* Begin *

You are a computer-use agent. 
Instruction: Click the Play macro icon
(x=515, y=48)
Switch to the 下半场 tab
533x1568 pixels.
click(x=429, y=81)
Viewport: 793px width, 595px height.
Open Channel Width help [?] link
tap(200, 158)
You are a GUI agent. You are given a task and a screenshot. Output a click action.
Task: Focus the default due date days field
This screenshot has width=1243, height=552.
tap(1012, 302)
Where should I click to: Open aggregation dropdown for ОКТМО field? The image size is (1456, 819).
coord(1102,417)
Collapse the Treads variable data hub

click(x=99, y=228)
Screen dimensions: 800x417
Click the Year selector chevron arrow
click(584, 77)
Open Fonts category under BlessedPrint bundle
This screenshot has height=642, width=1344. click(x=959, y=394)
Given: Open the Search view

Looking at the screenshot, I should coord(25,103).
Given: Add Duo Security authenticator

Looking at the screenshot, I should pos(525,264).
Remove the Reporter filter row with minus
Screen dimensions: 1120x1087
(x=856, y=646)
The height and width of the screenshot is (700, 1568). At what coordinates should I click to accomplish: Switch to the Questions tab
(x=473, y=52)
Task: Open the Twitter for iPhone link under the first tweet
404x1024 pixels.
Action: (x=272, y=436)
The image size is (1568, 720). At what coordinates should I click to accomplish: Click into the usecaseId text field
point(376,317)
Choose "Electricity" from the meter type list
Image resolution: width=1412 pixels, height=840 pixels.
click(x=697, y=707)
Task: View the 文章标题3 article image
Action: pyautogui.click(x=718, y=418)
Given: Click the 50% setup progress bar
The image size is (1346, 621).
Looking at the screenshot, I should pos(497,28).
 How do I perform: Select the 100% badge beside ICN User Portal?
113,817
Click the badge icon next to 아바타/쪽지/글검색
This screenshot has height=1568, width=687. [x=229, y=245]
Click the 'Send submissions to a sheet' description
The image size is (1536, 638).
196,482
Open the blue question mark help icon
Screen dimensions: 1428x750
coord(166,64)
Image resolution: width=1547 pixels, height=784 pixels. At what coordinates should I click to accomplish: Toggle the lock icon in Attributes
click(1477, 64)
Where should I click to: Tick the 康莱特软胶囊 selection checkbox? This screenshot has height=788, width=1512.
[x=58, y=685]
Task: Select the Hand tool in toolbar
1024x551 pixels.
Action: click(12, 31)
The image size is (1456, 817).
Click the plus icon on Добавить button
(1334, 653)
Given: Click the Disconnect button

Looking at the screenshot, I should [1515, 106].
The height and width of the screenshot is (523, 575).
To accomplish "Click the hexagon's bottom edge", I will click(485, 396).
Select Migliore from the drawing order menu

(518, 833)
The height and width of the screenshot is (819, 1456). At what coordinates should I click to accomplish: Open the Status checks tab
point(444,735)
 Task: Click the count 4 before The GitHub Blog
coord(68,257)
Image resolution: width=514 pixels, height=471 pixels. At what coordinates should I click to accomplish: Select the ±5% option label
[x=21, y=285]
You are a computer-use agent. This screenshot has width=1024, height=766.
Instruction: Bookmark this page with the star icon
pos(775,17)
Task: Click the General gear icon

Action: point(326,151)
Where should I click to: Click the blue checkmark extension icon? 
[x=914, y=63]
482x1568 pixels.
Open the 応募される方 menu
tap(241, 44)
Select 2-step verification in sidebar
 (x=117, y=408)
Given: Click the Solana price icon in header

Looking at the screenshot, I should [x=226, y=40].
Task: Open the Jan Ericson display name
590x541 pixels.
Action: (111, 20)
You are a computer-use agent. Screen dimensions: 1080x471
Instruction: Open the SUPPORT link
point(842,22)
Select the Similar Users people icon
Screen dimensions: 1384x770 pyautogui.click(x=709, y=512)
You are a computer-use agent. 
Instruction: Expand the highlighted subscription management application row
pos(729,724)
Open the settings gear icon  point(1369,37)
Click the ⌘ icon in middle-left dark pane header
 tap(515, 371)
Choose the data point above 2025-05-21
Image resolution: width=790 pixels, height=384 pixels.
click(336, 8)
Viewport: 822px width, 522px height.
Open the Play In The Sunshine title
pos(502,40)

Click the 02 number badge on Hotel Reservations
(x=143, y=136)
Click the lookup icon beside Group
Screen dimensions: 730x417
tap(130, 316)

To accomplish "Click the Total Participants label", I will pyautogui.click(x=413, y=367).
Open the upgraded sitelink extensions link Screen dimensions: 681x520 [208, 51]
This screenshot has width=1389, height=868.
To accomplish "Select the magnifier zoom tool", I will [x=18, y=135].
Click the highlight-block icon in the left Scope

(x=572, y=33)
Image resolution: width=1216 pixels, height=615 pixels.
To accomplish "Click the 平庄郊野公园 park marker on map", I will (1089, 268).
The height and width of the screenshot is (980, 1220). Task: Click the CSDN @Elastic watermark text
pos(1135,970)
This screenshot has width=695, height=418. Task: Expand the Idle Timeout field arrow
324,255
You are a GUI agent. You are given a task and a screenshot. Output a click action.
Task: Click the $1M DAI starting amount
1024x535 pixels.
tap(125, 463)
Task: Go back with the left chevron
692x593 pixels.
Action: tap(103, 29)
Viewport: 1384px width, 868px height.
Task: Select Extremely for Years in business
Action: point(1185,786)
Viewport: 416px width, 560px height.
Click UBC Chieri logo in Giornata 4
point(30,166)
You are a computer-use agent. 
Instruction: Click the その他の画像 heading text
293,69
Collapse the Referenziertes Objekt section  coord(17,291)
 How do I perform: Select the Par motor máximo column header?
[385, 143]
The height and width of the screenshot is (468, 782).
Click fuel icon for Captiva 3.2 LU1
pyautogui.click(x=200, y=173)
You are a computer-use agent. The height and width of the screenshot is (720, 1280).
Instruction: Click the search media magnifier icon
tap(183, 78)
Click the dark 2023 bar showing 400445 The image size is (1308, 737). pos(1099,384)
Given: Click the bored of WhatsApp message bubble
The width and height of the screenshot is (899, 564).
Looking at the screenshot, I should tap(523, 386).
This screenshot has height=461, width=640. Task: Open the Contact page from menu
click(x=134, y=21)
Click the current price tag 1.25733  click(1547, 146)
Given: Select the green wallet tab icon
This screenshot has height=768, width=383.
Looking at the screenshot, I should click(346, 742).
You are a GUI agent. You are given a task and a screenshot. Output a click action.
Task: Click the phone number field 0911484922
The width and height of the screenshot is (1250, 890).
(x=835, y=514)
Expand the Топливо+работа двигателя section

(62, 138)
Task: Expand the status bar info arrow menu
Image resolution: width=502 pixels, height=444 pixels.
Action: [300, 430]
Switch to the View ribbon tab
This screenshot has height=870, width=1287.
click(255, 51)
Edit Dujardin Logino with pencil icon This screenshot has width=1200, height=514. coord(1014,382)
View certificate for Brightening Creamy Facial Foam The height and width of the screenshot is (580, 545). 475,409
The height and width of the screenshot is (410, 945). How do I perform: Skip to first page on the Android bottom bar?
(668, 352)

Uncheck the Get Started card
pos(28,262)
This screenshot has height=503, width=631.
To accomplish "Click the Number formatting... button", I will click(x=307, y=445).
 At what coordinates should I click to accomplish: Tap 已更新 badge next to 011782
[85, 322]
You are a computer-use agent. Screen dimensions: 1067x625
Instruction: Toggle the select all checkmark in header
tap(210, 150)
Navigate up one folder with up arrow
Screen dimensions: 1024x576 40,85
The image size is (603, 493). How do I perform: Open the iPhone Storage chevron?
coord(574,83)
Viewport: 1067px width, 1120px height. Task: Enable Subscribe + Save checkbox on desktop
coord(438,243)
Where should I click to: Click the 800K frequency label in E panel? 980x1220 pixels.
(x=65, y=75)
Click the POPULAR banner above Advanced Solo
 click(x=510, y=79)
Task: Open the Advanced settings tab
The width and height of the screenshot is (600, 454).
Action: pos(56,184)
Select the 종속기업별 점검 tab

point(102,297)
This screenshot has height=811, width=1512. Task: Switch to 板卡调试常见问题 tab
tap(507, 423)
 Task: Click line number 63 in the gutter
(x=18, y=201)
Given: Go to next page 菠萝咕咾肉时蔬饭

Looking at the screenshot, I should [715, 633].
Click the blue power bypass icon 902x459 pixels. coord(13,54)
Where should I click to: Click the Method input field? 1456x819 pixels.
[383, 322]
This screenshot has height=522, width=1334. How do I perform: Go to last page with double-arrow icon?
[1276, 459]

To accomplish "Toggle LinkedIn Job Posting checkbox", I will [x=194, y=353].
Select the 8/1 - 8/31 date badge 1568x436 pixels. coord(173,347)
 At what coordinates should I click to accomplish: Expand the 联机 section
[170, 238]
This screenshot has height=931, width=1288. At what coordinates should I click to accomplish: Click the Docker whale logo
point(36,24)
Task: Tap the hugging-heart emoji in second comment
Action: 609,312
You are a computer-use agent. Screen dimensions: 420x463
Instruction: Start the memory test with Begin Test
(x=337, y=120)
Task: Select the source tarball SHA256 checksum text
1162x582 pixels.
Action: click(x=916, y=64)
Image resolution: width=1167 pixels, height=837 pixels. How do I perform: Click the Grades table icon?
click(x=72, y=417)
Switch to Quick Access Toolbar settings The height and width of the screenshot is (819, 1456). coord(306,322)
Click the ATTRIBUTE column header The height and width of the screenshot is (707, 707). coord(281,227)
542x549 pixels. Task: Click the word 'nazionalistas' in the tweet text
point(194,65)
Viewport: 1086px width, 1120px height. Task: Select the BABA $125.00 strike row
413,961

* End *

• _TASK TO CARRY OUT_
Output the lines exactly as they appear, beginning with the line containing "Click the lookup icon beside Group" and ending with the line containing "Click the current", with both of these lines included.

• _EXERCISE SOLUTION_
Click the lookup icon beside Group
Screen dimensions: 730x417
tap(130, 316)

To accomplish "Click the Total Participants label", I will pyautogui.click(x=413, y=367).
Open the upgraded sitelink extensions link Screen dimensions: 681x520 [208, 51]
This screenshot has width=1389, height=868.
To accomplish "Select the magnifier zoom tool", I will [x=18, y=135].
Click the highlight-block icon in the left Scope

(x=572, y=33)
Image resolution: width=1216 pixels, height=615 pixels.
To accomplish "Click the 平庄郊野公园 park marker on map", I will (1089, 268).
The height and width of the screenshot is (980, 1220). Task: Click the CSDN @Elastic watermark text
pos(1135,970)
This screenshot has width=695, height=418. Task: Expand the Idle Timeout field arrow
324,255
You are a GUI agent. You are given a task and a screenshot. Output a click action.
Task: Click the $1M DAI starting amount
1024x535 pixels.
tap(125, 463)
Task: Go back with the left chevron
692x593 pixels.
Action: tap(103, 29)
Viewport: 1384px width, 868px height.
Task: Select Extremely for Years in business
Action: point(1185,786)
Viewport: 416px width, 560px height.
Click UBC Chieri logo in Giornata 4
point(30,166)
You are a computer-use agent. 
Instruction: Click the その他の画像 heading text
293,69
Collapse the Referenziertes Objekt section  coord(17,291)
 How do I perform: Select the Par motor máximo column header?
[385, 143]
The height and width of the screenshot is (468, 782).
Click fuel icon for Captiva 3.2 LU1
pyautogui.click(x=200, y=173)
You are a computer-use agent. The height and width of the screenshot is (720, 1280).
Instruction: Click the search media magnifier icon
tap(183, 78)
Click the dark 2023 bar showing 400445 The image size is (1308, 737). pos(1099,384)
Given: Click the bored of WhatsApp message bubble
The width and height of the screenshot is (899, 564).
Looking at the screenshot, I should tap(523, 386).
This screenshot has height=461, width=640. Task: Open the Contact page from menu
click(x=134, y=21)
Click the current price tag 1.25733  click(1547, 146)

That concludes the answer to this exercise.